Trust between Russia and China is, however, not high. During Putin’s visit the two sides could not resolve the differences on the pricing of Russian gas – a long standing problem. Russia remains unhappy over Chinese immigrants in the Siberian region and Moscow has not forgotten China siding with the US during the cold war, and exploitation after the collapse of the Soviet Union. But there can also be common cause.

India is in a position between challenges and opportunities. The challenge is to consider how it prosecutes its relationship between China and the US. Defence Minister Antony made India’s position clear in Singapore. If China tries to counter India in other areas including the unresolved boundary issues, hard decision would be necessary from New Delhi. Trade should not be the only consideration.

Opportunities are many. India’s Look East Policy is being taken seriously; it is being seen as a pace setter in the region, with the Pacific joining the Indian Ocean in a seamless manner. Building defence capabilities is no longer for aggression – strength ensures peace. If there is a flare up in the APR, India must take a position in its national interest. That is, be with the parties that want to keep the sea lanes of the region open for trade and commerce.

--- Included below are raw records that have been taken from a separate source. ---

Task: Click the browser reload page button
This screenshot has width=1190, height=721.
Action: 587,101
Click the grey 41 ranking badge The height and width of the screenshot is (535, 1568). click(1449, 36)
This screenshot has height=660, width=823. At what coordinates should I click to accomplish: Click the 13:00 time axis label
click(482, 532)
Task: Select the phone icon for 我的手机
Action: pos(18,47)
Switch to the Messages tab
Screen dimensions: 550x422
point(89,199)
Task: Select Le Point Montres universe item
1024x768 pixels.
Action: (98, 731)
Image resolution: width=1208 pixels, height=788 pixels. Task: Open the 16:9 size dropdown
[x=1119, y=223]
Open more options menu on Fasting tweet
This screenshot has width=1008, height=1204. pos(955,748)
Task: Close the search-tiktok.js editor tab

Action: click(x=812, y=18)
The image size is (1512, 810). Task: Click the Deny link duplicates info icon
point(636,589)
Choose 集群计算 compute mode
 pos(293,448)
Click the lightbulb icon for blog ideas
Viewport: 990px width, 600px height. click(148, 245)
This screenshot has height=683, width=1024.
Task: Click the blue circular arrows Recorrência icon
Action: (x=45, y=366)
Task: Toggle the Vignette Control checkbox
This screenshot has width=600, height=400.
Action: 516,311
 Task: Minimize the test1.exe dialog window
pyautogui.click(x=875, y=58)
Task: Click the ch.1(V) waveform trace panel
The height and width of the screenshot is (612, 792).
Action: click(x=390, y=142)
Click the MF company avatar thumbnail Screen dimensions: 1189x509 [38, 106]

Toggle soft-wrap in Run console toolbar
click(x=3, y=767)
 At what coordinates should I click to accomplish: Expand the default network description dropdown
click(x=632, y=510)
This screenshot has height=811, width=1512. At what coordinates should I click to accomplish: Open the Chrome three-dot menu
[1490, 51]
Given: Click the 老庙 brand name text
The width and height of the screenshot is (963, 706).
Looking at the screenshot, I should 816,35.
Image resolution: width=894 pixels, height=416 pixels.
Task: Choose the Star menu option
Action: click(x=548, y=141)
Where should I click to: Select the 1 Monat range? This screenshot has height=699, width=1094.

India has gone beyond the old inhibition of not taking a step, even in self interest, that may irritate China. Pay heed to the old Chinese proverb “blackmail the weak, but respect the strong”. Within these contradictions, however, India and China must work with each other to improve on the trust deficit. As Prime Minister Manmohan Singh said and agreed to by Chinese Premier Wen Jiabao, ‘there is enough space in Asia for India and China’. At the same time, in the new global order India has much more in common with the USA than with China. To remember, India came out of nuclear apartheid with US support, something which China continues to oppose, among other critical issues. But that does not mean India should be unnecessarily arrogant.

(The writer can be contacted by e-mail at [email protected])

SAAG

SAAG

SAAG is the South Asia Analysis Group, a non-profit, non-commercial think tank. The objective of SAAG is to advance strategic analysis and contribute to the expansion of knowledge of Indian and International security and promote public understanding.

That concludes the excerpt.